[WORK REQUEST] Every entry below must appear again, exactly as written.

◆ ◆ ◆ ◆

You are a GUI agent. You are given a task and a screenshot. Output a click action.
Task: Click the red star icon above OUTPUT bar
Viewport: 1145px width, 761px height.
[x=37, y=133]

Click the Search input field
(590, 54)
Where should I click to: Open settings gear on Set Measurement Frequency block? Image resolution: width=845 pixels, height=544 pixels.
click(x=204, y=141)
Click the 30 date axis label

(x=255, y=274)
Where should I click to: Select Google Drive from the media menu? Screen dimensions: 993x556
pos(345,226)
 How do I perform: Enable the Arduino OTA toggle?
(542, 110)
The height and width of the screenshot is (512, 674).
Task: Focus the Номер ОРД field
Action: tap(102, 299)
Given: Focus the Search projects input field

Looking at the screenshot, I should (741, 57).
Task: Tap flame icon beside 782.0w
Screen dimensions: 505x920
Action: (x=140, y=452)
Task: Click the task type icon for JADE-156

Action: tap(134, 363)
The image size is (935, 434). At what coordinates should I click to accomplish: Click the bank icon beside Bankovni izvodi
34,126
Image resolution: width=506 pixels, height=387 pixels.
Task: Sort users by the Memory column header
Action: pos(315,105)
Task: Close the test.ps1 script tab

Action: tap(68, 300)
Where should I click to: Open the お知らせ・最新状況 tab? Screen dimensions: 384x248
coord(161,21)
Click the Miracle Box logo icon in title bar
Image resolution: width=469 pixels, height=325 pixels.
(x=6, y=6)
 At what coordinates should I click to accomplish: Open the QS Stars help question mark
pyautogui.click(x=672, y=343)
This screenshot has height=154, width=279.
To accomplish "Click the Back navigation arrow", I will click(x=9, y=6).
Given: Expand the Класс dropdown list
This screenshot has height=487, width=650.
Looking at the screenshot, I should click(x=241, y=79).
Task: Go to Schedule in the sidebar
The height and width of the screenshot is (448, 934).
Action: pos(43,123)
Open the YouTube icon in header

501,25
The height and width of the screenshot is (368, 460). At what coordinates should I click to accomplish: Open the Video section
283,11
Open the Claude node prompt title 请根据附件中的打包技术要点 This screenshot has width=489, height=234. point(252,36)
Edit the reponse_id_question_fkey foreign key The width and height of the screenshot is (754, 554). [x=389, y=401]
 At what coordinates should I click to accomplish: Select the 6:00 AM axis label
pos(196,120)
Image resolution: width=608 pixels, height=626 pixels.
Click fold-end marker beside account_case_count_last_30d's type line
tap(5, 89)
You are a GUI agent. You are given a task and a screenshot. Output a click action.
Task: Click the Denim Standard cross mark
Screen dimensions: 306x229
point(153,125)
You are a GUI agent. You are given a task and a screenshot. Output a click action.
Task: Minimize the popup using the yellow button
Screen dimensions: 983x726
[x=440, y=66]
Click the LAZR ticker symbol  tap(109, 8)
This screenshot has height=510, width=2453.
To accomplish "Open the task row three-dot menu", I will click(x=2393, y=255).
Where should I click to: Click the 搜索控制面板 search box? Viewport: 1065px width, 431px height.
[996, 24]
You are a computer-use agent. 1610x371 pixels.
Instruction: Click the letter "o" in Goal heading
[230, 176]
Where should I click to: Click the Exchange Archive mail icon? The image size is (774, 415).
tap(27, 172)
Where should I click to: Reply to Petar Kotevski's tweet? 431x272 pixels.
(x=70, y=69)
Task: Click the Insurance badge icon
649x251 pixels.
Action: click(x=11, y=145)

◆ ◆ ◆ ◆

[OUTPUT FOR THIS TASK]
You are a GUI agent. You are given a task and a screenshot. Output a click action.
Task: Click the red star icon above OUTPUT bar
Viewport: 1145px width, 761px height.
[x=37, y=133]

Click the Search input field
(590, 54)
Where should I click to: Open settings gear on Set Measurement Frequency block? Image resolution: width=845 pixels, height=544 pixels.
click(x=204, y=141)
Click the 30 date axis label

(x=255, y=274)
Where should I click to: Select Google Drive from the media menu? Screen dimensions: 993x556
pos(345,226)
 How do I perform: Enable the Arduino OTA toggle?
(542, 110)
The height and width of the screenshot is (512, 674).
Task: Focus the Номер ОРД field
Action: tap(102, 299)
Given: Focus the Search projects input field

Looking at the screenshot, I should (741, 57).
Task: Tap flame icon beside 782.0w
Screen dimensions: 505x920
Action: (x=140, y=452)
Task: Click the task type icon for JADE-156

Action: tap(134, 363)
The image size is (935, 434). At what coordinates should I click to accomplish: Click the bank icon beside Bankovni izvodi
34,126
Image resolution: width=506 pixels, height=387 pixels.
Task: Sort users by the Memory column header
Action: pos(315,105)
Task: Close the test.ps1 script tab

Action: tap(68, 300)
Where should I click to: Open the お知らせ・最新状況 tab? Screen dimensions: 384x248
coord(161,21)
Click the Miracle Box logo icon in title bar
Image resolution: width=469 pixels, height=325 pixels.
(x=6, y=6)
 At what coordinates should I click to accomplish: Open the QS Stars help question mark
pyautogui.click(x=672, y=343)
This screenshot has height=154, width=279.
To accomplish "Click the Back navigation arrow", I will click(x=9, y=6).
Given: Expand the Класс dropdown list
This screenshot has height=487, width=650.
Looking at the screenshot, I should click(x=241, y=79).
Task: Go to Schedule in the sidebar
The height and width of the screenshot is (448, 934).
Action: pos(43,123)
Open the YouTube icon in header

501,25
The height and width of the screenshot is (368, 460). At what coordinates should I click to accomplish: Open the Video section
283,11
Open the Claude node prompt title 请根据附件中的打包技术要点 This screenshot has width=489, height=234. point(252,36)
Edit the reponse_id_question_fkey foreign key The width and height of the screenshot is (754, 554). [x=389, y=401]
 At what coordinates should I click to accomplish: Select the 6:00 AM axis label
pos(196,120)
Image resolution: width=608 pixels, height=626 pixels.
Click fold-end marker beside account_case_count_last_30d's type line
tap(5, 89)
You are a GUI agent. You are given a task and a screenshot. Output a click action.
Task: Click the Denim Standard cross mark
Screen dimensions: 306x229
point(153,125)
You are a GUI agent. You are given a task and a screenshot. Output a click action.
Task: Minimize the popup using the yellow button
Screen dimensions: 983x726
[x=440, y=66]
Click the LAZR ticker symbol  tap(109, 8)
This screenshot has height=510, width=2453.
To accomplish "Open the task row three-dot menu", I will click(x=2393, y=255).
Where should I click to: Click the 搜索控制面板 search box? Viewport: 1065px width, 431px height.
[996, 24]
You are a computer-use agent. 1610x371 pixels.
Instruction: Click the letter "o" in Goal heading
[230, 176]
Where should I click to: Click the Exchange Archive mail icon? The image size is (774, 415).
tap(27, 172)
Where should I click to: Reply to Petar Kotevski's tweet? 431x272 pixels.
(x=70, y=69)
Task: Click the Insurance badge icon
649x251 pixels.
Action: click(x=11, y=145)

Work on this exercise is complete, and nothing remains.